RECORDS PROVIDED below:

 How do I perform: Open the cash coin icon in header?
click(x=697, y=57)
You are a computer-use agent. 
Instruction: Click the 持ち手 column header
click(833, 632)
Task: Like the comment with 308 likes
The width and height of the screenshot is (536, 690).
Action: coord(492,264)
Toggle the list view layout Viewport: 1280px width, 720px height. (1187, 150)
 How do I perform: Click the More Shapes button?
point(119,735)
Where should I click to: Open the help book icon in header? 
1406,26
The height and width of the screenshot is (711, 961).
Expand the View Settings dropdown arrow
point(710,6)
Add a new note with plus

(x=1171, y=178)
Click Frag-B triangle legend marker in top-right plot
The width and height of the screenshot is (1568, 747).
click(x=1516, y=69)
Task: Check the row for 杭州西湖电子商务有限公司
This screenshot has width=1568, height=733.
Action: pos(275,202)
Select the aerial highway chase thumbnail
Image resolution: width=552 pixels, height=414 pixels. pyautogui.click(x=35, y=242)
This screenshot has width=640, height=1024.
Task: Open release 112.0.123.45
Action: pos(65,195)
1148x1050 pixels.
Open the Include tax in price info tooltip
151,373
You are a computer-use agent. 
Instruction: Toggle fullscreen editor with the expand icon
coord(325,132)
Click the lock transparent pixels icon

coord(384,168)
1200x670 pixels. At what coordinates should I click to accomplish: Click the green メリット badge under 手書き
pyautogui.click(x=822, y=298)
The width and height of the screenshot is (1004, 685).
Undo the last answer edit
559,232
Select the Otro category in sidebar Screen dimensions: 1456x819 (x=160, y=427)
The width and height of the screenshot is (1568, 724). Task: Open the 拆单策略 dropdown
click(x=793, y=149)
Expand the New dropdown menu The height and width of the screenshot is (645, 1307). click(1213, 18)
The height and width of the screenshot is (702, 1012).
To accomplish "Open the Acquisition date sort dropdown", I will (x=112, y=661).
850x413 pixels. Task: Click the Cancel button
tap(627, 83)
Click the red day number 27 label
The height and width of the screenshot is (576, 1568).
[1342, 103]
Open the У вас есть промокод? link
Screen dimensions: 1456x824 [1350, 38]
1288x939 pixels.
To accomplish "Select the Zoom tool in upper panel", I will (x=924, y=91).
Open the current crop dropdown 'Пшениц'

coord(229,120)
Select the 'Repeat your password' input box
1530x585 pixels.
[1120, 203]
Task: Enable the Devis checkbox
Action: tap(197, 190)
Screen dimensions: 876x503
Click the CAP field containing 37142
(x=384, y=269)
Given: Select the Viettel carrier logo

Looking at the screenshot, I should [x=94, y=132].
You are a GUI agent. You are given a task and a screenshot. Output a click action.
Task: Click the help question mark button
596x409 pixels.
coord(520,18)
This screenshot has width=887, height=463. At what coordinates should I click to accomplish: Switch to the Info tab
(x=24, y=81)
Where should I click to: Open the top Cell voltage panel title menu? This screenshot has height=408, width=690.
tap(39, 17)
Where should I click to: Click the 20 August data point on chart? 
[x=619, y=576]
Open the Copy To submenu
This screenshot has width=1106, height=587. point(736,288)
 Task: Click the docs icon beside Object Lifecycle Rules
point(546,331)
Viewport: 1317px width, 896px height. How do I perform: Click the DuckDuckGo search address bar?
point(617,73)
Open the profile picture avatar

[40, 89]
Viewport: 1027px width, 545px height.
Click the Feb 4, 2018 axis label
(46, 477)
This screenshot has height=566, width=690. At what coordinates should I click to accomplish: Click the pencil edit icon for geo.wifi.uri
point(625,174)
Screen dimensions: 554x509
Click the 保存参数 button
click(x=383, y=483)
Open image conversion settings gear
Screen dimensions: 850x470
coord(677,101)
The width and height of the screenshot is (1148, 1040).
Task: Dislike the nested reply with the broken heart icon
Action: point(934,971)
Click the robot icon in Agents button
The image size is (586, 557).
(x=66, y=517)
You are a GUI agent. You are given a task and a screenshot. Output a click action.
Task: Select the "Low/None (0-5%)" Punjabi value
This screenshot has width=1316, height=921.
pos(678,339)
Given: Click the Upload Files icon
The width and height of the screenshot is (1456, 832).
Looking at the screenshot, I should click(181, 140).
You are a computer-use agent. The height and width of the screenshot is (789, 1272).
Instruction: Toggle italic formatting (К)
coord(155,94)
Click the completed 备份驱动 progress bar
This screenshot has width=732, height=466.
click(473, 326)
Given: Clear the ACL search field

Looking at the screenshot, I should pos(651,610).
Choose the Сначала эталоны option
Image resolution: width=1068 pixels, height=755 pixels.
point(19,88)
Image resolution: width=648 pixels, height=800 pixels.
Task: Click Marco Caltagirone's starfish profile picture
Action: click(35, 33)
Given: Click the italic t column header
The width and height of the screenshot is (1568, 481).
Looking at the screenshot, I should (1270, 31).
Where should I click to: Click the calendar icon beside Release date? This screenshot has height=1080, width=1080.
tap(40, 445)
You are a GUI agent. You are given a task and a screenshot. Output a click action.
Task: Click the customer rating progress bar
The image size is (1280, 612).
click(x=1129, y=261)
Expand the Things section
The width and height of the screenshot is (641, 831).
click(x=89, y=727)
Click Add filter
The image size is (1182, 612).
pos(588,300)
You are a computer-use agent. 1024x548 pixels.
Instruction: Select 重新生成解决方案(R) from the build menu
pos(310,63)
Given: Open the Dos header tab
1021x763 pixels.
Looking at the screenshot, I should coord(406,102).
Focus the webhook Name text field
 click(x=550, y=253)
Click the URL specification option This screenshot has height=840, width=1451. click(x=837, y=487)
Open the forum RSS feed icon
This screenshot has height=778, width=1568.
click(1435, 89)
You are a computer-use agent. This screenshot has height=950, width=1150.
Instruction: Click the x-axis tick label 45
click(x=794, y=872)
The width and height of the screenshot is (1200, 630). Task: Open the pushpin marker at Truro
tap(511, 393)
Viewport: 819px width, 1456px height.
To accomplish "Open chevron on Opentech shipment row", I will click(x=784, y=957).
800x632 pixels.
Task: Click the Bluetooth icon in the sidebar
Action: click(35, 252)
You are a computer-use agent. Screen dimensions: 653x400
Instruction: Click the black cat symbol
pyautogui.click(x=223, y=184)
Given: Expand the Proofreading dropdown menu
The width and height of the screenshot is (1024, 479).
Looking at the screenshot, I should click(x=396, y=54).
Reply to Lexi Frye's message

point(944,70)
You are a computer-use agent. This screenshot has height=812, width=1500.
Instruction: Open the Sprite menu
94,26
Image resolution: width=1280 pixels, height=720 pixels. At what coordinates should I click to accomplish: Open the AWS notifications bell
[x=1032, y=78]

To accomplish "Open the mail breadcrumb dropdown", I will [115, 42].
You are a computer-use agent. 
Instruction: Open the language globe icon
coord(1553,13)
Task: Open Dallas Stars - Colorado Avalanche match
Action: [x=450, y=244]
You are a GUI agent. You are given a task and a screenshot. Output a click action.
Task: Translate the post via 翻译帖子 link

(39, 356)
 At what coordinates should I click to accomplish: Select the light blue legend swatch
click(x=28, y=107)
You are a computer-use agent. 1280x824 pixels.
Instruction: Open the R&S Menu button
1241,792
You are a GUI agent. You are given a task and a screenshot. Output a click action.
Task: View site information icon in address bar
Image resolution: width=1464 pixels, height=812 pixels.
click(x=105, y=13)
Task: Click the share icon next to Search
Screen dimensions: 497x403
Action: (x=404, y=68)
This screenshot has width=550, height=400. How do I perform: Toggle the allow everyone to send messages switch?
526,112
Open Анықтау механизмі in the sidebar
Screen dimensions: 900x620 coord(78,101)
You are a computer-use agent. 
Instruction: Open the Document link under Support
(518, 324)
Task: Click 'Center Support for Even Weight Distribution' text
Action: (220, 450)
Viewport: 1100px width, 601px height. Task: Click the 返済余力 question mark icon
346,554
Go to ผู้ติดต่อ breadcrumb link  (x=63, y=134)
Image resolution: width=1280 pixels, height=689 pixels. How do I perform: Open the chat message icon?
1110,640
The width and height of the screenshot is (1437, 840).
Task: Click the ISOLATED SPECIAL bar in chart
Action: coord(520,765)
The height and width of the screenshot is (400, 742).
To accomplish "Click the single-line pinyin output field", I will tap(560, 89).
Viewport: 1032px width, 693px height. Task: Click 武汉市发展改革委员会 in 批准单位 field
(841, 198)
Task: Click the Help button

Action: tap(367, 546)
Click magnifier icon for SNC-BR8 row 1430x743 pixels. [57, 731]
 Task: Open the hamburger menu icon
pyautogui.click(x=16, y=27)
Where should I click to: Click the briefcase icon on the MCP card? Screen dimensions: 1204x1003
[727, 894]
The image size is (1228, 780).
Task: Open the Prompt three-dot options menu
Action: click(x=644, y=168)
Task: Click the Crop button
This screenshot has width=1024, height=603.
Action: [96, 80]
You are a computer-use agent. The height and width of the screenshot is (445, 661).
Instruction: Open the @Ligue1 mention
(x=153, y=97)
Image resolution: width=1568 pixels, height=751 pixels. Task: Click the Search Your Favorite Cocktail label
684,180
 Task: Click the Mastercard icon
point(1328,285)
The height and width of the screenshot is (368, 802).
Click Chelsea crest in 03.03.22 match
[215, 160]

End of RECORDS PROVIDED.

## REQUIREMENT
Once you have counted the lines of the data that contain the word "breadcrumb", please reply with that number alone.

## TASK RESULT
2